Not once did Manzoor describe himself as the leader of the coup. He repeatedly stressed his role as the spokesman for those who had carried out the act, without at all revealing who he spoke for.
Major-General Manzoor was not involved in the killing of Zia. But when he heard that Zia was killed he took the responsibility to face the situation.
Sirājuddīna Āhameda, author of "Sheikh Hasina, prime minister of Bangladesh" (1998)
Next day, when he appeared at a 'cross-section' meeting of Chittagong bureaucrats, journalists, bank managers and police officials at the Deputy Commissioner's office in the morning, General Manzoor was already a defeated man. He was rambling away without any clear focus.
The man [i.e. Manzoor] was a bundle of nerves. He said, he was committed to die. He raved and ranted against everything. He invoked Islam. The next moment he talked of secularism. He spoke against corruption and pointed fingers at the bank managers, describing them as the fountainhead of corruption. He said he had prohibited drinking, gambling and the flesh trade. He talked of socialism. In the same breath, he reposed his trust in Allah. As he wobbled out of the room, he looked like a stuffed soldier, already dead.
General Manzoor made only one radio broadcast in Chittagong during the 48 hours that the rebels controlled the port city and that was on the evening of 31 May 1981, shortly before the coup attempt was abandoned. Most of the broadcasts from Chittagong Radio were made in the name of General Manzoor, who was described as the head of a 7-member 'Biplobi Parishad' (Revolutionary Council). But General Manzoor never introduced himself as head of a new government. He pointedly described himself in his radio broadcast as GOC (General Officer in Charge) of the Chittagong Division or Commander of the 24th Division and suggested that the Revolutionary Council had 'requested' him to speak.
Speculation that Manzoor was not the man behind the coup attempt was encouraged by a 5-hour delay between the time Ziaur Rahman was killed and the announcement of Chittagong radio declaring a new government.

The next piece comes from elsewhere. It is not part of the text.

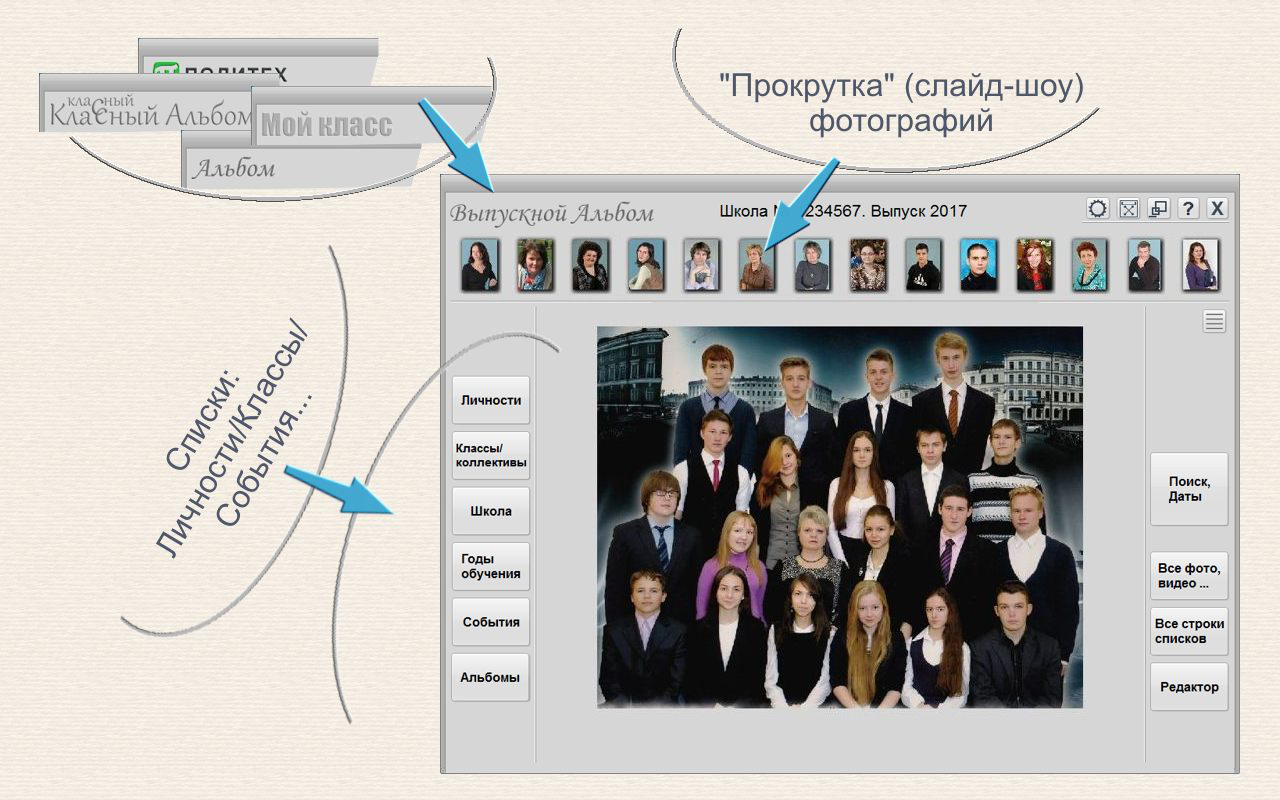
Task: Open the События list
Action: [490, 622]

Ten years earlier, also around spring time, young Major Ziaur Rahman broadcast an electrifying message to the nation from a clandestine radio, Swadhin Bangla Betar Kendra, in the East Pakistan city of Chotrogram (Chittagong), proclaiming a rebellion against West Pakistan that ultimately created the nation of Bangladesh. Now, exactly 10 years later, in an eerie resemblance another voice on the radio from the same Chotrogram city was proclaiming a similar 'revolution'. Only the powerhouse they were fighting against was ironically led by their hero of a decade ago who'd made the original announcement.

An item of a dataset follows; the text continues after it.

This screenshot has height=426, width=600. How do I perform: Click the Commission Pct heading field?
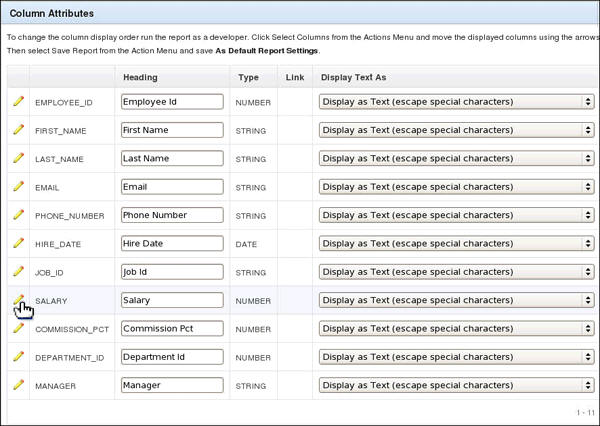point(170,328)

The voice on the radio announced that Major General Manzoor, 40, had taken over the government and abrogated the country's 1972 friendship treaty with India. However, the official Bangladesh radio in the capital Dhaka assured the country's 90 million people that the government was safely in the hands of Vice President Abdus Sattar.
Moreover, stressed the state radio, all international agreements remained in force.
General Manzoor was never heard condoning the murder of Ziaur Rahman or trying to justify it, although in some broadcasts made in General Manzoor's name the Revolutionary Council had called Zia "autocratic" and had invoked the ghost of Abu Taher.